A Câmara dos Deputados estava tomada por militares das Forças Armadas na manhã desta terça-feira (02), no mesmo dia em que do outro lado da Praça dos Três Poderes,no Supremo Tribunal Federal, começou o julgamento do ex-presidente Jair Bolsonaro e outros sete réus, entre eles generais, comandantes e parte da cúpula militar que governou o país. Todos são acusados de articularem um golpe de estado.
Mas não era tudo muito bossa nova, tudo muito natural. O ambiente não estava barulhento como costumavam ser os acampamentos montados em frente aos quartéis após Bolsonaro perder a eleição; nem raivoso, como aquele que se instalou na Praça dos Três Poderes, em 8 de janeiro, quando manifestantes fizeram o quebra-quebra do patrimônio público – os dois eventos, aliás, são parte da denúncia elaborada pela Procuradoria-Geral da República na acusação contra o ex-presidente e seus cupinchas.
Na entrada do plenário Ulysses Guimarães, cerca de quinze soldados do Exército estavam enfileirados formando um corredor para recepcionar os presentes. Próximo deles, na porta, um banner explicava a presença ostensiva dos verde-oliva na Casa. “Heróis sempre lembrados. FEB 80 anos”, em alusão à participação dos militares brasileiros na 2ª Guerra Mundial e à vitória na Batalha de Montese, na Itália.

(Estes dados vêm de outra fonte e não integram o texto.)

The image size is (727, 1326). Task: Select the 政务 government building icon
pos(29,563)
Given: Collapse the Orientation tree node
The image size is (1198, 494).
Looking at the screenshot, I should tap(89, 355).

Enquanto Alexandre de Moraes lia as primeiras palavras do relatório que embasa a acusação contra Bolsonaro e sua trupe, algo como um resumo do caso, a Fanfarra dos Dragões da Independência, banda do 1º Regimento de Cavalaria de Guardas (1º RCG) do Exército Brasileiro, entoava o Hino Nacional na parte superior do plenário para abrir a sessão solene. Apenas dois parlamentares marcaram presença: os deputados Luiz Carlos Hauly (Podemos-PR), que propôs a homenagem, e Pedro Aihara (PRD-MG). “Eu queria que o Hugo Motta estivesse aqui”, lamentou Hauly em sua fala. O presidente da Câmara, no entanto, não deu as caras.
O deputado paranaense convocou os representantes das três forças para se juntarem a ele na Mesa Diretora: o tenente brigadeiro do ar Alcides Teixeira Barbacovi; o general de brigada Sandro Silva Cordeiro; e o contra-almirante Silva Filho. José Múcio, ministro da Defesa, não compareceu, mas foi representado pelo almirante Aguiar Freire, chefe do Estado-Maior do Conjunto das Forças Armadas. Continências, apertos de mão e discursos protocolares dos militares: nenhum deles fez menção ao julgamento no STF.
Hauly, no entanto, não se conteve e quebrou o protocolo durante seu discurso. “Do outro lado da rua está acontecendo algo que toma a atenção de todo país”, disse apontando o dedo na direção do Supremo. “Eu defendo que a anistia só deve ser dada àqueles do 8 de janeiro”, prosseguiu, ressaltando que, em troca da prisão, eles deveriam ter as penas convertidas em serviço comunitário porque foram “massa de manobra”. “Os outros”, disse o deputado, “devem esperar mais um pouco”. Nenhum dos convidados esboçou uma reação digna de nota.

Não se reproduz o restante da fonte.